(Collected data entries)
---------------

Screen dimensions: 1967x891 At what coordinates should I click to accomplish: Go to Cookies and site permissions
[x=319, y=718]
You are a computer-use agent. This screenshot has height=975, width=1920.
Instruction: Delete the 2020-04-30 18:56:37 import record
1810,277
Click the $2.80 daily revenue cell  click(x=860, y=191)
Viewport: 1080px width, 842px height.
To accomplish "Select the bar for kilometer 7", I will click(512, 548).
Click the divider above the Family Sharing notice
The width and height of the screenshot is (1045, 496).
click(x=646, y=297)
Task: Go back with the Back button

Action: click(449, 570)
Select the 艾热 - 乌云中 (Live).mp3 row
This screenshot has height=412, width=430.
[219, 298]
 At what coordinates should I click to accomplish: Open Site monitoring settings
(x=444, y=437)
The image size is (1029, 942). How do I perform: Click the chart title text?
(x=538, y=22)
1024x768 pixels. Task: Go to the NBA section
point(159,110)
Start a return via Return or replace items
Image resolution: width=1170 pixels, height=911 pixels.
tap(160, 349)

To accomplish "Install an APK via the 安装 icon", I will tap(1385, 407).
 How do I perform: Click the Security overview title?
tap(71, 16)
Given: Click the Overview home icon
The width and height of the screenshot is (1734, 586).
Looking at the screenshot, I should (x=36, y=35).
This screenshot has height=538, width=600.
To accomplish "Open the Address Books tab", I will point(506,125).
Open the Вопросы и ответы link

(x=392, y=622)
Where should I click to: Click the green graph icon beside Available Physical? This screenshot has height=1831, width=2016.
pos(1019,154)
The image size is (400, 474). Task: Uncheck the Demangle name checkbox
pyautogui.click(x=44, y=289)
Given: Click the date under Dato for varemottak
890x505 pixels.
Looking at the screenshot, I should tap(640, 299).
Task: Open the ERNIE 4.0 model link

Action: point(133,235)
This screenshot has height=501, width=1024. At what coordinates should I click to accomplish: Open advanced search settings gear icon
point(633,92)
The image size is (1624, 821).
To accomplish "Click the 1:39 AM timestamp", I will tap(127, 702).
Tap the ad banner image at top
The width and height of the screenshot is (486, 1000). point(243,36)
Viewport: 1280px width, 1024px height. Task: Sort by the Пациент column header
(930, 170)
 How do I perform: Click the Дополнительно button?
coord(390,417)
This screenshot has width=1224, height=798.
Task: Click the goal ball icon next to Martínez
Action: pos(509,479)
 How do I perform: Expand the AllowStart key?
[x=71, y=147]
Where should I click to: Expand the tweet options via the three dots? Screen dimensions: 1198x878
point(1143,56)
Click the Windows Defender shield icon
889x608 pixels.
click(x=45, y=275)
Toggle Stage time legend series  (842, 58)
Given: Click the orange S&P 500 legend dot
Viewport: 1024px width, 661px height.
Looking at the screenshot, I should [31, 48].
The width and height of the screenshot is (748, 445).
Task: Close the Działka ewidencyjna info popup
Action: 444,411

---------------

▸ Your instructions
Only the lines with the string "legend" are wanted; pick them out of the records above and copy them.

▸ Exercise result
Toggle Stage time legend series  (842, 58)
Given: Click the orange S&P 500 legend dot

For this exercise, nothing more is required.